──────── Extrait du texte

Du 28 au 30 octobre, se déroule la visite officielle du président français Emmanuel Macron au Maroc, durant laquelle une série d’accords ont été signés entre les deux partenaires pour un total de 10 milliards d’euros. Ces accords ouvrent une nouvelle ère dans les relations des deux pays.
Au Parlement, il a prononcé un discours aux allures d’une lettre d’amour, qu’il a déclamé devant les parlementaires lors d’une séance solennelle. Venu effacer le souvenir amer de la brouille diplomatique, le locataire de l’Elysée a dit tout le bien qu’il pense du Royaume, avec lequel il veut écrire un nouveau livre pour une nouvelle ère d’entente cordiale.
Durant sa longue allocution ponctuée d’applaudissements, le président a donné un avant-goût de la nouvelle Histoire que les deux pays s’apprêtent à écrire ensemble. Comme prévu, il a réitéré devant les élus de la Nation le soutien de son pays à la marocanité du Sahara, une décision que Paris défendra désormais vigoureusement dans les instances internationales.

────────────────
──────── Documents de travail

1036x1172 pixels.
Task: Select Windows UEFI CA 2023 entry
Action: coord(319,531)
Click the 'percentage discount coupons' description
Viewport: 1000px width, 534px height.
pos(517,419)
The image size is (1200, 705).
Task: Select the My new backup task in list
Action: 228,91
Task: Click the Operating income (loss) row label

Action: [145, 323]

────────────────
──────── Documents de travail

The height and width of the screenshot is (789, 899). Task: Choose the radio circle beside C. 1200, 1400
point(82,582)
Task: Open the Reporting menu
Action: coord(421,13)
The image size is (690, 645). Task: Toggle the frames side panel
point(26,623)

────────────────

Consignes de l'exercice.
**1)** Dans l'extrait sur la visite présidentielle au Maroc, reprenez le passage allant de « Du 28 au 30 » jusqu'à « des deux pays. » inclus, en remplaçant « Maroc » par « Royaume du Maroc ».
**2)** Recopiez sans aucune modification les lignes de la liste, de la ligne contenant « The image size is (690, 645). » jusqu'à la ligne contenant « point(26,623) » incluse.

Corrigé des consignes.
**1)**
Du 28 au 30 octobre, se déroule la visite officielle du président français Emmanuel Macron au Royaume du Maroc, durant laquelle une série d’accords ont été signés entre les deux partenaires pour un total de 10 milliards d’euros. Ces accords ouvrent une nouvelle ère dans les relations des deux pays.

**2)**
The image size is (690, 645). Task: Toggle the frames side panel
point(26,623)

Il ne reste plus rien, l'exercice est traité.